(RECORDED DATA)

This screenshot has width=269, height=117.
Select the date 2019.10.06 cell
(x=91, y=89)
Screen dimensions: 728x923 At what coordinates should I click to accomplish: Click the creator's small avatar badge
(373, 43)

(End RECORDED DATA)
(RECORDED DATA)

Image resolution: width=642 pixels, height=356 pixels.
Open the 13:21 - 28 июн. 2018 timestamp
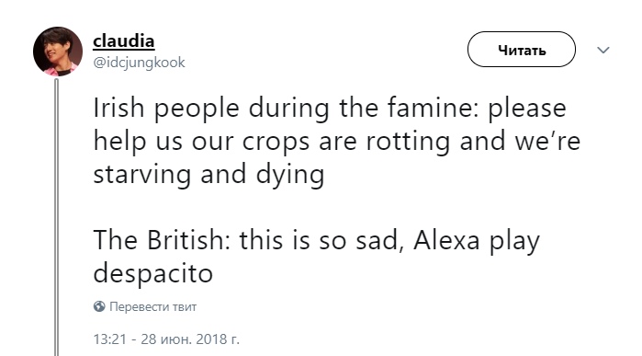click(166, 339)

(End RECORDED DATA)
(RECORDED DATA)

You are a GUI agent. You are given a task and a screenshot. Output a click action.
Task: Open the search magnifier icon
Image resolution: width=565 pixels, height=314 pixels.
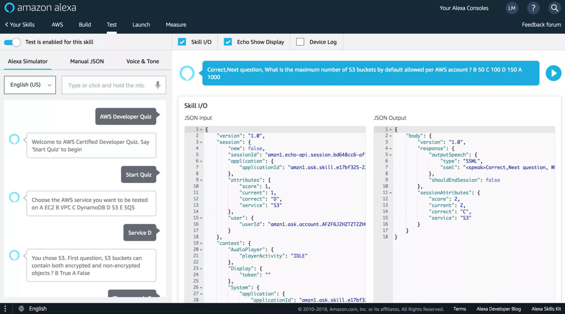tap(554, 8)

(End RECORDED DATA)

- PROBLEM TO SOLVE: Every line where "screenshot" appears must be returned from the listing above.

- EXERCISE SOLUTION:
This screenshot has width=269, height=117.
You are a GUI agent. You are given a task and a screenshot. Output a click action.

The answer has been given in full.